The (accepted and legal) "norm" these days is to post an author pre-print in an institutional open-access repository - check out "green open access" (versus gold open access).
It's not ideal though, but search engines like Google Scholar are good at finding the open-access versions of paywalled academic works and linking to the PDF of them.
Yes - for my doctorate, I wrote several papers, and as a condition of my (public & private) funding they had to be made available publicly.
What I found was that the actual _content_ is served by the university - free for all etc, but any typsetting, editing and formatting became the publisher's property. Yeah sounds daft, but, well, you can get all my papers either directly from the university (via a centralised UK catalogue that Google has managed to link quite nicely) or pay £20+ a shot to Elsevier for the same thing. (Maybe it's different? Looks better? A nicer font? I honestly don't know, but I'm pretty sure the results and stuff are identical, would be quite funny if they weren't)
Might seem pedantic but it's important to be precise: presumably you mean freely available?
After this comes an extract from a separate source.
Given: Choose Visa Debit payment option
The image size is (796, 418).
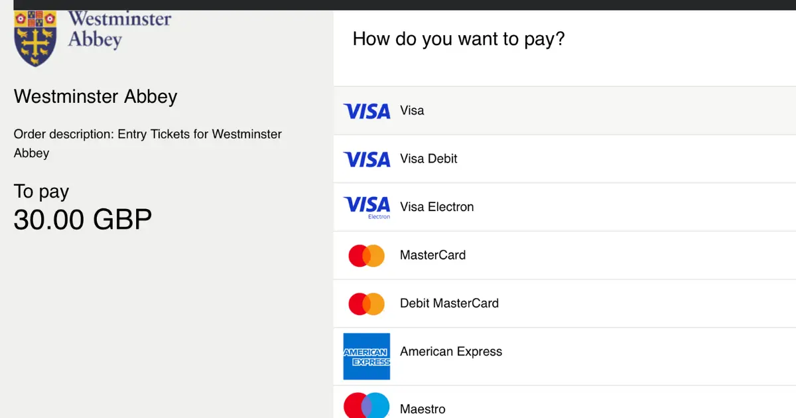Looking at the screenshot, I should pyautogui.click(x=564, y=159).
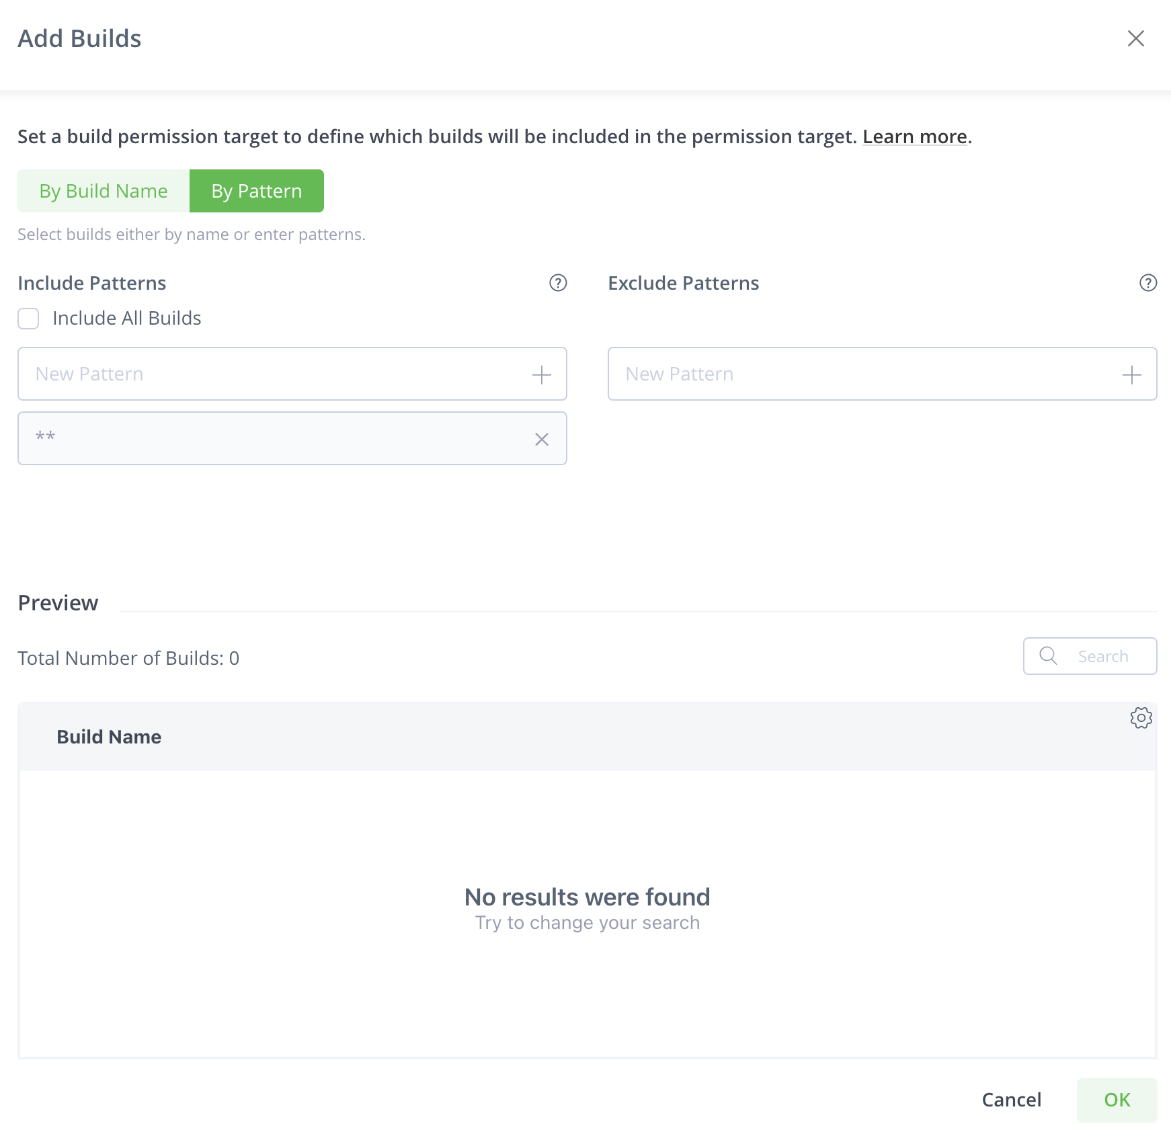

Publishing makes something publicly available by definition.
This is the "norm" in STEM fields, but not so much in the humanities yet, and I would suspect that some for-profit journals would reject publication of your article if they knew you were already providing a pre-print and so wouldn’t really be respecting the post-publication embargo.
It's not ideal though, but search engines like Google Scholar are good at finding the open-access versions of paywalled academic works and linking to the PDF of them.